Há algumas semanas, um silêncio diferente tomou conta da rua. Não foi o silêncio comum da madrugada, nem aquele outro, mais denso, que acompanha as notícias ruins. Foi um silêncio envergonhado. Um cão comunitário — desses que pertencem a todos e, por isso mesmo, acabam pertencendo a ninguém — foi brutalmente morto por adolescentes. Jovens. Filhos de alguém. Meninos que, em tese, ainda deveriam estar aprendendo sobre limites, cuidado e empatia.
Desde então, algo me inquieta.
Não foi apenas a violência em si — embora ela já fosse insuportável. Foi o que veio depois: relatos semelhantes, histórias que se repetem em cidades diferentes, como se uma rede invisível de crueldade estivesse se espalhando pelo país. Uma violência que não nasce do desespero, nem da fome, nem da legítima defesa. Nasce do vazio. Do riso fácil. Da ausência de freios internos.
Tenho pensado muito sobre o que estamos ensinando aos nossos filhos quando naturalizamos a brutalidade. Quando tratamos a dor do outro — ainda que seja “apenas” um animal — como algo menor, irrelevante, descartável. Sempre desconfiei dessa hierarquia da compaixão. Quem aprende cedo a ferir sem culpa não desaprende depois. Apenas muda o alvo.
A forma como uma sociedade trata seus animais diz muito sobre o estágio da sua humanidade. Não se trata de romantizar bichos ou de equipará-los, ingenuamente, às pessoas. Trata-se de reconhecer que a violência gratuita é um sintoma. E sintomas, quando ignorados, viram doença.
Pergunto-me onde falhamos. Em casa? Na escola? Na forma como celebramos a força, o domínio, o poder? Talvez estejamos ensinando demais sobre vencer e de menos sobre cuidar. Falamos muito de sucesso e pouco de responsabilidade. Incentivamos o desempenho, mas esquecemos do caráter.
Educar não é apenas preparar para o mercado ou para o vestibular.

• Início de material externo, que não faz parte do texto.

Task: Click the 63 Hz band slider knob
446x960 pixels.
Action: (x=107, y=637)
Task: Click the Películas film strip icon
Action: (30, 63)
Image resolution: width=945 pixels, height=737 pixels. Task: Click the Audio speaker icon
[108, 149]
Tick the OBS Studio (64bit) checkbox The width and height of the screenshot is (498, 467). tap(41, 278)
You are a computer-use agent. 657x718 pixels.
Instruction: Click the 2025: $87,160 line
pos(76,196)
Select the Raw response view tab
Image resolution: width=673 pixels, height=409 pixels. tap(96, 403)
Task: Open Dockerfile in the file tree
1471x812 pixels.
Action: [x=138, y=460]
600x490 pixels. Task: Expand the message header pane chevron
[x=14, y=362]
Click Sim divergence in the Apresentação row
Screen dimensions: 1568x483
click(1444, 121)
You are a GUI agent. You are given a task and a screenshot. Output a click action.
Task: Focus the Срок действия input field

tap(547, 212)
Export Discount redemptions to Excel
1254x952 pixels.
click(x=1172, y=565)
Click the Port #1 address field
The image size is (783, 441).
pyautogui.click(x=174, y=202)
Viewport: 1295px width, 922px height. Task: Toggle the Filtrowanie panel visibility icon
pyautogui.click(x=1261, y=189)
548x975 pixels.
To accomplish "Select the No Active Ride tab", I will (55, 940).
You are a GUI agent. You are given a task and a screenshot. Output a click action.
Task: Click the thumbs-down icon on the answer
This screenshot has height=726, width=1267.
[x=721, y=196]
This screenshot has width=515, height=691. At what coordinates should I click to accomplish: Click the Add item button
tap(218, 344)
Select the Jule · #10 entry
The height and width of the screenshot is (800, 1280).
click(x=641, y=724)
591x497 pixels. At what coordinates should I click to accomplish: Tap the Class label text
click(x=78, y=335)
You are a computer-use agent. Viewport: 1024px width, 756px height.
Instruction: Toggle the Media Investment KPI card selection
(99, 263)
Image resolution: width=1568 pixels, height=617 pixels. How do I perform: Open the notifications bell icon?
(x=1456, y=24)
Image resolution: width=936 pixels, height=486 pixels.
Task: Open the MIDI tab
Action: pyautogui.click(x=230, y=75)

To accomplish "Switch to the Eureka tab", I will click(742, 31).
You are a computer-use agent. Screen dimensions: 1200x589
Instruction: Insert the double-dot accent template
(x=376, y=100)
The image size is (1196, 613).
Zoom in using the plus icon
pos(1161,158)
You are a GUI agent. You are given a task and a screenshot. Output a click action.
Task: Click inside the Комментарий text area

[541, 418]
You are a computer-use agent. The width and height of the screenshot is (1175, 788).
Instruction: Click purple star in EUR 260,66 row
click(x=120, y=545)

É formar alguém capaz de reconhecer o limite entre o que pode e o que deve. É ensinar que toda vida impõe um freio moral. Que a fragilidade do outro — humano ou não — não é convite à violência, mas chamado à proteção.
O cão morreu, mas não deveria morrer em vão. Se essa história não nos constranger, não nos convocar a uma revisão profunda dos nossos valores, então o problema não está nos adolescentes. Está em nós. Porque toda crueldade juvenil carrega, em alguma medida, a assinatura silenciosa do mundo adulto que a permitiu.
Talvez ainda dê tempo de reaprender. E, sobretudo, de reensinar o básico: humanidade não é discurso. É gesto. É limite. É cuidado cotidiano.